Lebanon warned on Wednesday that the raging conflict between Hamas and Israel could spill over the Middle East region, “in the absence of a political agreement and the inability of Western countries to curb Israel’s blind desire for revenge.”

In a speech delivered by Hadi Hachem, Chargé d’Affaires of the Ministry of Foreign Affairs, on behalf of caretaker Minister of Foreign Affairs Abdallah Bou Habib, to the UN Security Council in New York, Lebanon considered that “without a just solution to the Palestinian cause and the establishment of a Palestinian state on the basis of the 1967 borders, and without Israel’s withdrawal from all occupied Arab territories in Lebanon, Palestine and Syria, there will be no peace in the region.”

Hachem reiterated that Lebanon has never “wanted or sought to go to war,” stressing “its commitment to international law, the United Nations Charter and Security Council resolutions.”

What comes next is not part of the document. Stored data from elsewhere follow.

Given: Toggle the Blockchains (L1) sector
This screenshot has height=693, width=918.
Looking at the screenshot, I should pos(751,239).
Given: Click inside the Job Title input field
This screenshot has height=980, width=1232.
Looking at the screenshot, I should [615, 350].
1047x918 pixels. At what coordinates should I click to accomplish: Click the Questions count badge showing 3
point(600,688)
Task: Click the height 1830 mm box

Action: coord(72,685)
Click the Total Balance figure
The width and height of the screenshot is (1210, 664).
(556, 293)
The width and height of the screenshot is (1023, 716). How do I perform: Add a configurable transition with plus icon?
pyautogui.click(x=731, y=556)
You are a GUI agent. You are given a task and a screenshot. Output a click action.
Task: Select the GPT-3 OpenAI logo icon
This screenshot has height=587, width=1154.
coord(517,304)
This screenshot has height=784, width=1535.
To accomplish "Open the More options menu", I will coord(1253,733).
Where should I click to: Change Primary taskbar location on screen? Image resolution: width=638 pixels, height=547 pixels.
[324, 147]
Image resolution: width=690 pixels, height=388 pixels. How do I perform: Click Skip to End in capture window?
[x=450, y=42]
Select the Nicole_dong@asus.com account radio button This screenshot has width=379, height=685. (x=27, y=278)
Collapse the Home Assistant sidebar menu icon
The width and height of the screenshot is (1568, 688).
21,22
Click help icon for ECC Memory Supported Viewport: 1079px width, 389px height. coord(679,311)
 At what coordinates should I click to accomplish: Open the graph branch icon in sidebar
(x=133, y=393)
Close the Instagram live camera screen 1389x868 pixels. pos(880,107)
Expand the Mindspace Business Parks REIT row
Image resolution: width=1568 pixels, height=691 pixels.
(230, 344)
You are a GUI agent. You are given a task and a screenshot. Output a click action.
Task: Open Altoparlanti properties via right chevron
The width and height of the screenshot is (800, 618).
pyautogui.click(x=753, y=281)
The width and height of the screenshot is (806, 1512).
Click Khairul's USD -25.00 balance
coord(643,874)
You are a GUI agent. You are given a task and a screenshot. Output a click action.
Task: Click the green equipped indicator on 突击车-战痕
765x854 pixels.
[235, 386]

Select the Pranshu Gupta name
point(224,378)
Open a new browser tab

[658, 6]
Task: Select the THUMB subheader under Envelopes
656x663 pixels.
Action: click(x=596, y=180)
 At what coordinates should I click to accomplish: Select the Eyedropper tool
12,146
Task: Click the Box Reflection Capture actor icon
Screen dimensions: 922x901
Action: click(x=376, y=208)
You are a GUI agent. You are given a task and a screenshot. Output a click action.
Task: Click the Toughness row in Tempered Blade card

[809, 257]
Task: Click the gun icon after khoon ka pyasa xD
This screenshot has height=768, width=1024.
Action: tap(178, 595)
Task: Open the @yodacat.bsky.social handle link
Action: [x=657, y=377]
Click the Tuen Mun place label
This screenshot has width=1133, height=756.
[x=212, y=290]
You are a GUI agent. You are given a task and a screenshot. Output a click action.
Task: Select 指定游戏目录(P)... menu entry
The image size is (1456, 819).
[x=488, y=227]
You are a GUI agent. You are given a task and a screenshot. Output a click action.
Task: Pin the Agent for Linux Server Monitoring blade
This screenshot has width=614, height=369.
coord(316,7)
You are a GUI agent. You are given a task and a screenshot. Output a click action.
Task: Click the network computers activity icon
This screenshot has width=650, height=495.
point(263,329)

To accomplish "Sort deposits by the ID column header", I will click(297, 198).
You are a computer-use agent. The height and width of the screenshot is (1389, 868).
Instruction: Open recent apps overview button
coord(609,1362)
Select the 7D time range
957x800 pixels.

The diplomat said that “contacts are being held at local and international levels to keep Lebanon out of this war and preserve calm along the Blue Line, in accordance with the provisions of Resolution 1701.”

He continued, “In the face of daily Israeli threats and attacks against Lebanon, the country is acting with the utmost restraint out of respect for international resolutions and to preserve stability in the South.”

Hachem also praised “the important role played by the United Nations Interim Force in Lebanon (UNIFIL), in coordination with the Lebanese army, in curbing escalation.”

With regard to the Israeli attacks in Gaza, the diplomat considered that they run counter to the most elementary rules of international law, since no law can justify the murder of a population who has been incarcerated for over half a century.